> **Exercise data**:
####################

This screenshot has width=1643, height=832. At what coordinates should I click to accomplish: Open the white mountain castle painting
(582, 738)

####################

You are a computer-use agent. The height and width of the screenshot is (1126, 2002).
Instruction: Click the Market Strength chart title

####################

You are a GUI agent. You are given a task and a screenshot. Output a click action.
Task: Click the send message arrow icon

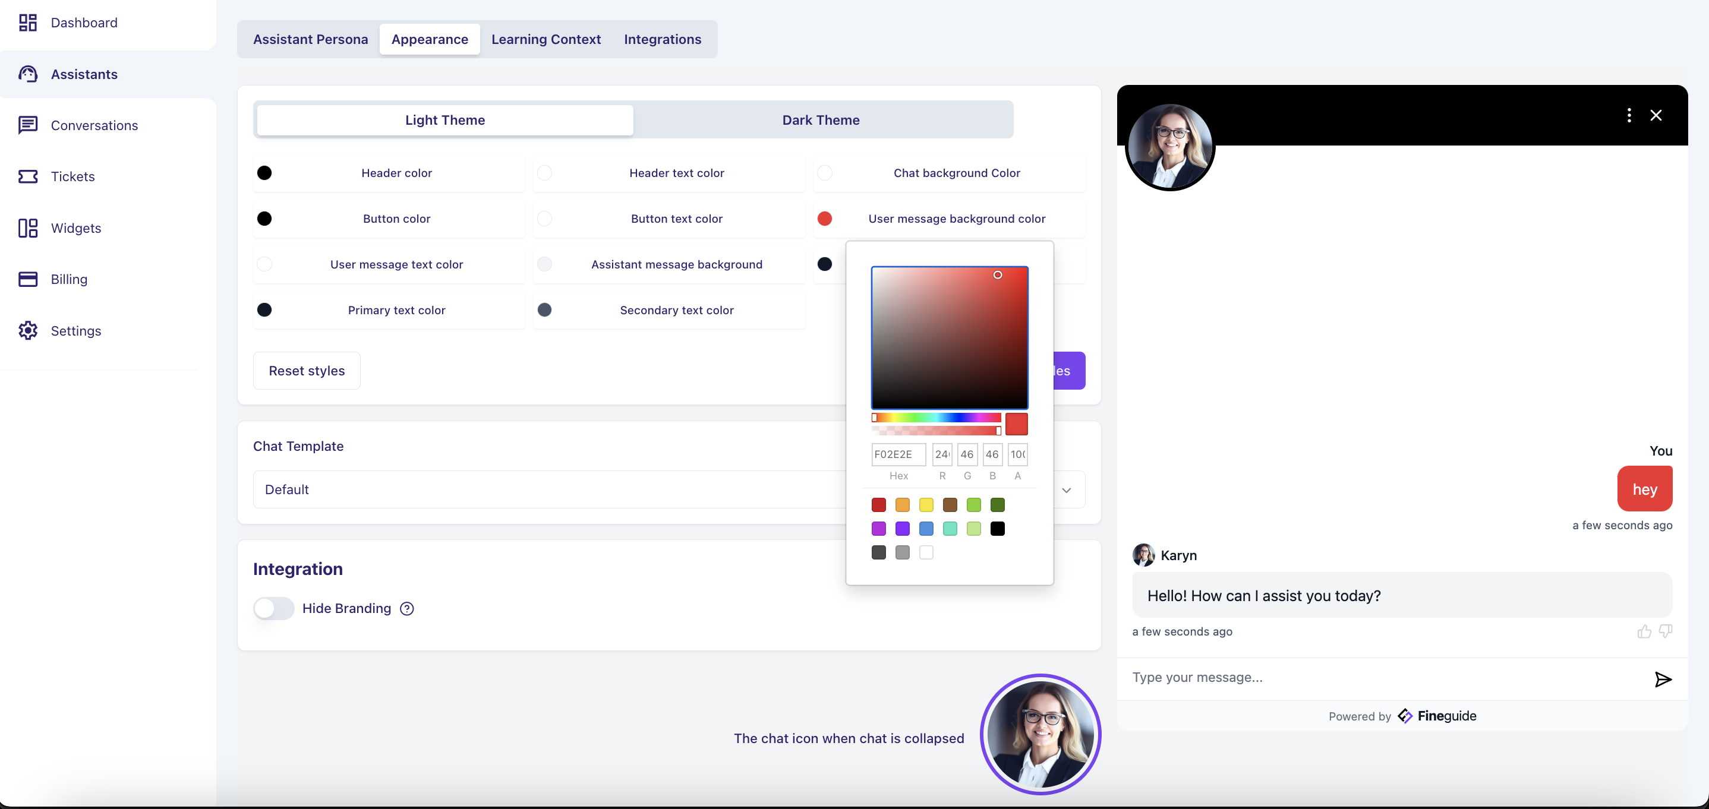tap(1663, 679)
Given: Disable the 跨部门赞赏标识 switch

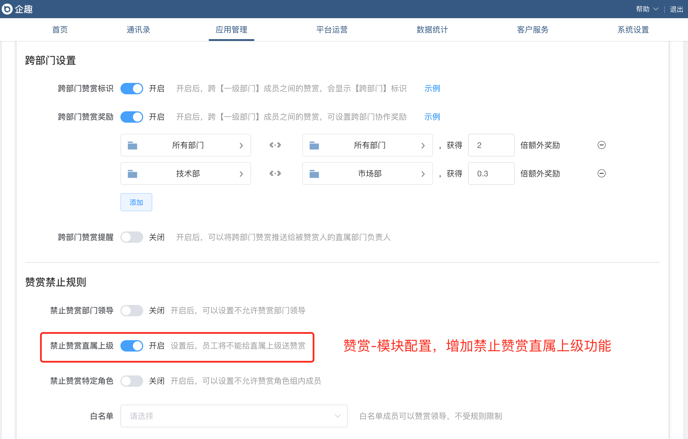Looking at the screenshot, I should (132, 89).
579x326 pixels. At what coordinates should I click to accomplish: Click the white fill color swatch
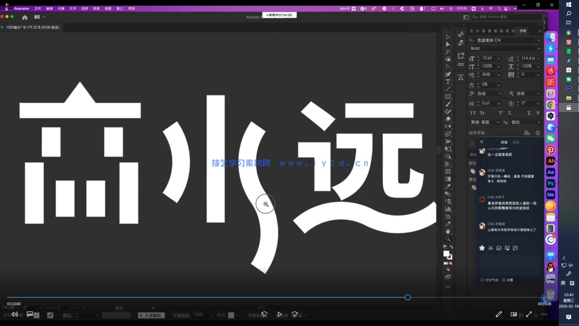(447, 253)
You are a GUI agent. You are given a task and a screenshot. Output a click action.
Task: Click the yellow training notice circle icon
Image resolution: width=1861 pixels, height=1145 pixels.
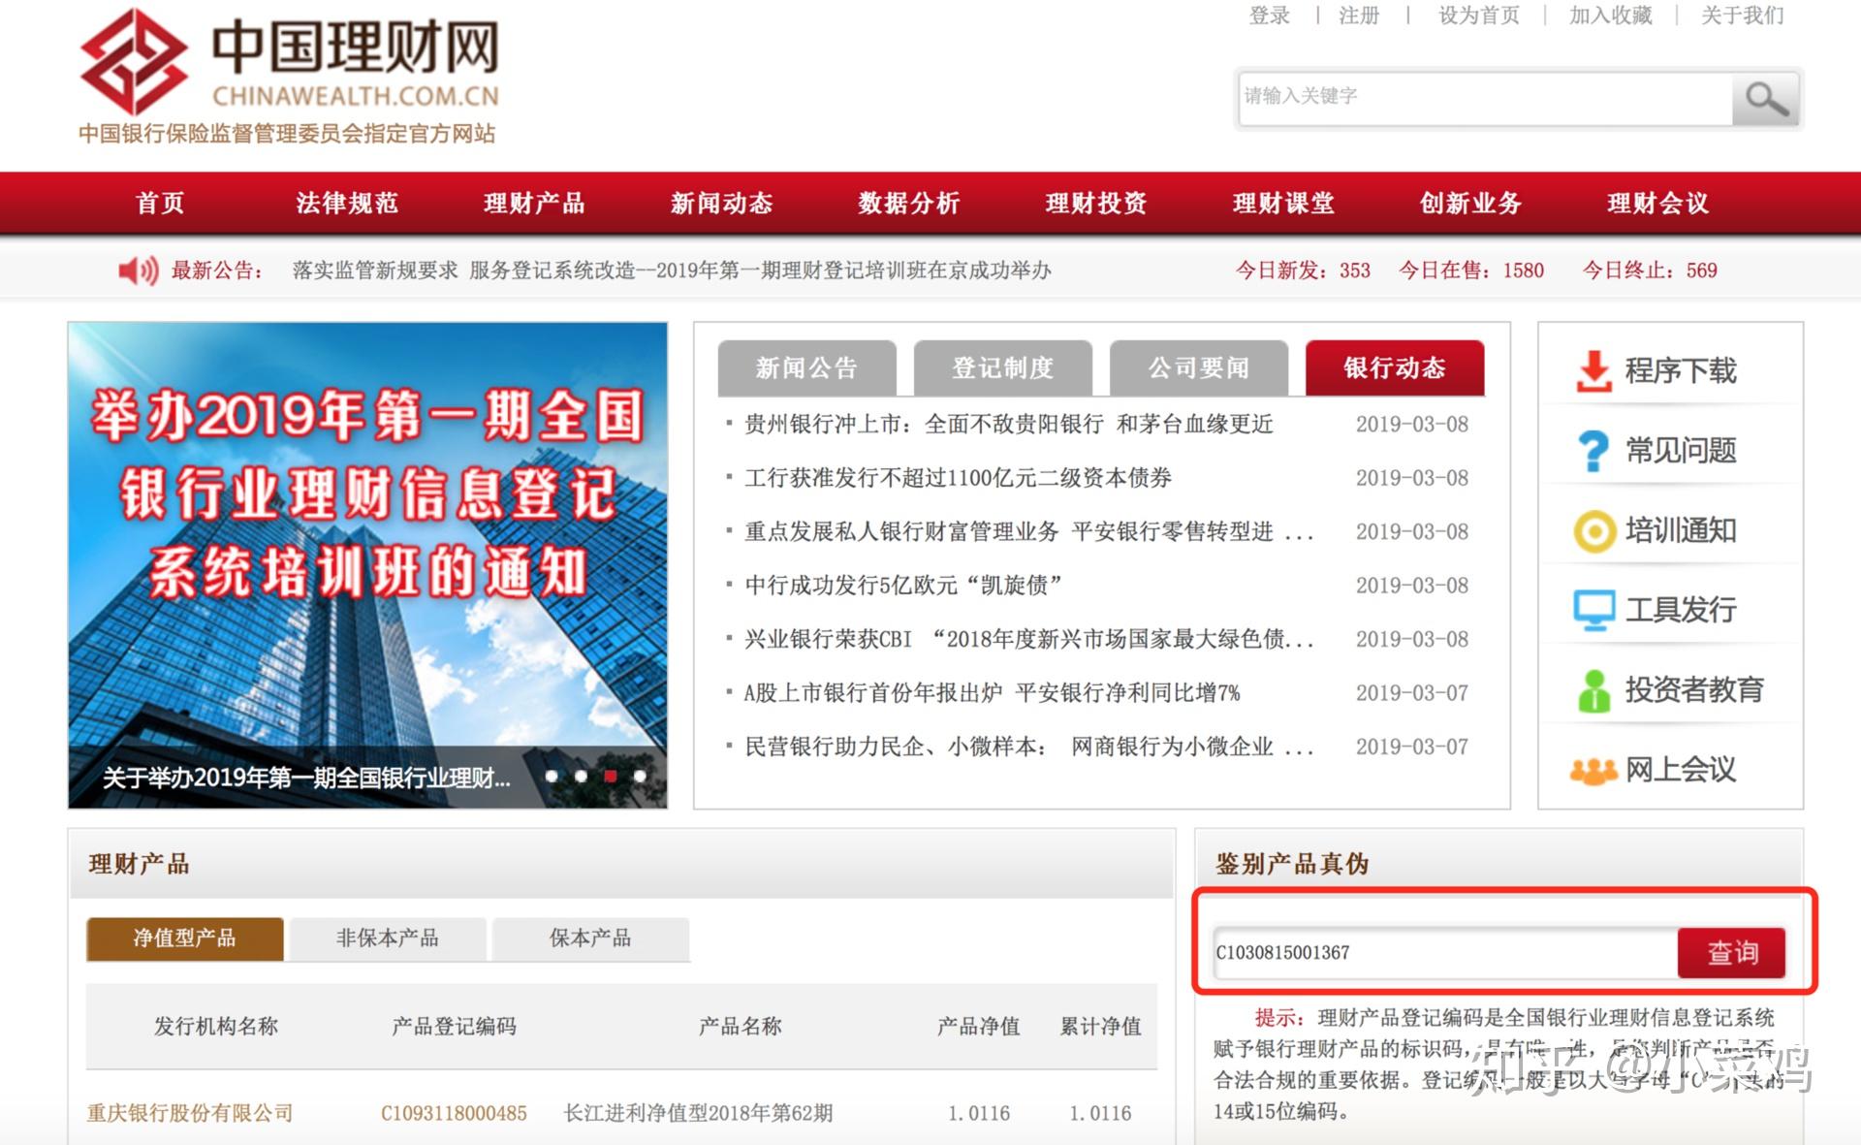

####################

> **Problem description**: Print, word for word, the lines above that run from the line containing "579x326 pixels. At" to the line containing "Task: Click the yellow", both included. Keep the pictures out.

> **Exercise result**:
579x326 pixels. At what coordinates should I click to accomplish: Click the white fill color swatch
(447, 253)
You are a GUI agent. You are given a task and a screenshot. Output a click action.
Task: Click the yellow training notice circle icon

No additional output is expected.